0

Processes on Mac OSX getting 'stuck' and strange CPU usage describes the same phenomenon, but for writing. My question concerns reading.

OS X version 10.8.5

I have about 30 million small files on my internal 500GB hard drive, that I will want to back up to several external hard drives. Because of the number of files, I decided to compress them, move the compressed files around, and decompress them once I'm done. The compression speed was at 100% CPU usage for the first 80% or so, and then steadily dropped, now to about 3-7% CPU usage, having about 1000 reads / 1MB per second. Running top shows the process as stuck most of the time.

The remaining 20% of the files were written when the (spinning) hard drive was almost full (down to 2GB free space when I noticed it); I suspect these files were interspersed throughout the disk, and stuck means waiting to read the files from the disk. I have since deleted certain files, so the disk now has ~50GB free space; however, the performance hasn't improved.

Running renice -20 or sudo makes no difference; also, I read there is no way to defragment a Mac. I suspect I need to delete the relevant files and write them again when the disk is not as full, in order to be able to match the previous performance.

Is there a way to know where the files are located, so I can verify that this is in fact the source of the problem?

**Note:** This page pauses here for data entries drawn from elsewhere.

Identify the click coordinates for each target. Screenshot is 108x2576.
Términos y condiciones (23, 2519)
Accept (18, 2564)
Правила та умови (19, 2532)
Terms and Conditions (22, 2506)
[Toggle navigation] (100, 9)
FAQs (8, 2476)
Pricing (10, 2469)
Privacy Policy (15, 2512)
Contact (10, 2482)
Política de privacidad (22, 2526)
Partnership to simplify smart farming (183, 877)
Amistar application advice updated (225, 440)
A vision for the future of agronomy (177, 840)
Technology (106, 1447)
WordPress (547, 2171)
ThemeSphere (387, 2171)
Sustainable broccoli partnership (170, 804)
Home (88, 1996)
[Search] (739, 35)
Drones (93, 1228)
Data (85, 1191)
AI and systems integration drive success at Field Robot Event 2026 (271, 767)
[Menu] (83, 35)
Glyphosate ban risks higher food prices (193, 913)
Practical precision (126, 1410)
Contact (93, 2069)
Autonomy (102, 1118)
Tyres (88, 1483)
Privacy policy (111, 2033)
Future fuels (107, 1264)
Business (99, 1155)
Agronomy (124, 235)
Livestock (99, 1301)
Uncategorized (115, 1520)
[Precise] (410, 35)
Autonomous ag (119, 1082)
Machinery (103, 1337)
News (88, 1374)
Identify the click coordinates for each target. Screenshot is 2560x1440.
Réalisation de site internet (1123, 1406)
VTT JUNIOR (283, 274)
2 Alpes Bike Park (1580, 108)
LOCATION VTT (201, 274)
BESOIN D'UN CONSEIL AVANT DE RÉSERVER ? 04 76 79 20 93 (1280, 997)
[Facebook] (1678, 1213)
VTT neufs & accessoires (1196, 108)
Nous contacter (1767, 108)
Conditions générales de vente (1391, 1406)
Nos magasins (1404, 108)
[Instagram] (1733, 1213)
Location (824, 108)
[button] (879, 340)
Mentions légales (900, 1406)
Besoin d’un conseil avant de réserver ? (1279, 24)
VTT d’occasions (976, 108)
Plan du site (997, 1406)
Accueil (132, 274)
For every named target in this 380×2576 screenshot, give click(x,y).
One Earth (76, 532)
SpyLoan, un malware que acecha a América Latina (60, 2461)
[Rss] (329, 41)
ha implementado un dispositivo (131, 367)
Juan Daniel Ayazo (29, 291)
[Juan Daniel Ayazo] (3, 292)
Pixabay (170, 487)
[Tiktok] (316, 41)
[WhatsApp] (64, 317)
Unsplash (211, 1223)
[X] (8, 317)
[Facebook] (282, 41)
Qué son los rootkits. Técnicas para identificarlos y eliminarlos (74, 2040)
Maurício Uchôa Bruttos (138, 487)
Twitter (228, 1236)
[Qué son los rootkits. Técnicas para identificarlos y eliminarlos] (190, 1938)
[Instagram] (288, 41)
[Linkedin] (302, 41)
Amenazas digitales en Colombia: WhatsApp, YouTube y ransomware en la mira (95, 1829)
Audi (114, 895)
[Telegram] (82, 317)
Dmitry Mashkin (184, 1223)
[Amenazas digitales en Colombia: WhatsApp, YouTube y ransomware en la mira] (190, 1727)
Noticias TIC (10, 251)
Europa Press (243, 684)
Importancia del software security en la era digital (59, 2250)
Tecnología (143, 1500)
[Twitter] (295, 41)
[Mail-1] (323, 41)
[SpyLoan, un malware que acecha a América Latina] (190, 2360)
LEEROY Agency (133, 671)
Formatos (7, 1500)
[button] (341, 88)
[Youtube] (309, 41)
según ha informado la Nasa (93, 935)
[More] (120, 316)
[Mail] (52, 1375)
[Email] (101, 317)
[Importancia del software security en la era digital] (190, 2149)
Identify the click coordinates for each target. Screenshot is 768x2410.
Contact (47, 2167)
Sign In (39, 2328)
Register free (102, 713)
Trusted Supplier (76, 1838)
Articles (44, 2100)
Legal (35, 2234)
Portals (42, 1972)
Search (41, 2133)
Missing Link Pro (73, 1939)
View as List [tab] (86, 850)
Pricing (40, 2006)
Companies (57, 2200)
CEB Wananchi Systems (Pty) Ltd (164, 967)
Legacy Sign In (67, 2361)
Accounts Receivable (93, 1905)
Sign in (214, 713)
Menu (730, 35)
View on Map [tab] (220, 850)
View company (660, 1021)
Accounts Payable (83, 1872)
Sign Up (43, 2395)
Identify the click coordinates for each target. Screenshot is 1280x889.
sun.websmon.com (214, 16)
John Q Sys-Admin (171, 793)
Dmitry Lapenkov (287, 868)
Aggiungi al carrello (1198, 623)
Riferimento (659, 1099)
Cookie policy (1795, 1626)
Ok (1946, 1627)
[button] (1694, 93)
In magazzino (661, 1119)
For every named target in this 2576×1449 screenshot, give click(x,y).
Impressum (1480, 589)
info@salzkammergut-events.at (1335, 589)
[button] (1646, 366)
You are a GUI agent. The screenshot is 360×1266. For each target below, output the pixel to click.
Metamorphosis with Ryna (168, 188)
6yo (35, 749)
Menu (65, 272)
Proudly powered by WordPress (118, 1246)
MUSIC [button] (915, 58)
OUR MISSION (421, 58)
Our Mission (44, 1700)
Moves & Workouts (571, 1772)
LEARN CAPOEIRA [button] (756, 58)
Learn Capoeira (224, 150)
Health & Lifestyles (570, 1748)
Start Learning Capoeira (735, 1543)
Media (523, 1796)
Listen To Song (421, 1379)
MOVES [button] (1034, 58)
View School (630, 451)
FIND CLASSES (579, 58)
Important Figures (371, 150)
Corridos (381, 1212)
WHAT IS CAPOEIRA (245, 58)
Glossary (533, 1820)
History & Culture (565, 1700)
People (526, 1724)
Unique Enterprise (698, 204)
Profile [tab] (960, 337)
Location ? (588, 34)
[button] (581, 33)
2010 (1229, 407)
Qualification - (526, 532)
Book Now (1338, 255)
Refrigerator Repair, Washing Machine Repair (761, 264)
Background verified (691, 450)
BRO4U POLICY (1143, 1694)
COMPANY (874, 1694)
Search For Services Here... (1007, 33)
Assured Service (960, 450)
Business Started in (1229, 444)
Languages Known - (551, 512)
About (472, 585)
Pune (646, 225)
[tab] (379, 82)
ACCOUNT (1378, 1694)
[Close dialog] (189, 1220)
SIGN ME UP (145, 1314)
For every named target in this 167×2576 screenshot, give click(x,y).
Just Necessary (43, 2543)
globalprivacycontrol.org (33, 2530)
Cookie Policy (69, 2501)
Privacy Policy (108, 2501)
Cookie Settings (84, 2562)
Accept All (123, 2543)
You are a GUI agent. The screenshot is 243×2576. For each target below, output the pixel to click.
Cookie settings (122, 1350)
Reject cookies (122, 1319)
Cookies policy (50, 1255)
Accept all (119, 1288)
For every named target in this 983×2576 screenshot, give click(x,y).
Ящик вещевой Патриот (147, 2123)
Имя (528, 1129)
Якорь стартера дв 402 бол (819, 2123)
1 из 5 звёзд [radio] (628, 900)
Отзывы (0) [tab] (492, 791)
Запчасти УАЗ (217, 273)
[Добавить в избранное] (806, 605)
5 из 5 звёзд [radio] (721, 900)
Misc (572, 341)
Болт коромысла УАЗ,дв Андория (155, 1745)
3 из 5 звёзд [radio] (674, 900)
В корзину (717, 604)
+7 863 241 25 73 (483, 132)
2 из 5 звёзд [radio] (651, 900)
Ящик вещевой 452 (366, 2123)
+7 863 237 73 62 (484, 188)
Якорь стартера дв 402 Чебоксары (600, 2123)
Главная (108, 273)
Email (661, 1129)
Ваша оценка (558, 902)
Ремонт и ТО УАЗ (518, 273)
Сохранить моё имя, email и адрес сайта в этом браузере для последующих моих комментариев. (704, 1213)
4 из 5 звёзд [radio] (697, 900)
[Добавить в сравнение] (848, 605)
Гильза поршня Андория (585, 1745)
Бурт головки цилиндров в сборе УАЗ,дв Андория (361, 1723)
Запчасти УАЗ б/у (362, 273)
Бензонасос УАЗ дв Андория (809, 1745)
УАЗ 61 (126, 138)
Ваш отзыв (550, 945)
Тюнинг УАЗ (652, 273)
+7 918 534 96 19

Also, knowing where the files are located can help me figure out where the files started getting interspersed, to know which files to delete and re-write -- and also to verify that the new files are getting written sequentially.


UPDATE: I am definitely leaning toward the fragmentation explanation. Going on, the compression CPU usage dropped down to 1-2%. On the other hand, I tried compressing one of the previous folders, and it completed at the previous speed. If no better suggestions come up, then I plan just to move the files to another HDD before compressing them, and then decompressing them on my internal HDD.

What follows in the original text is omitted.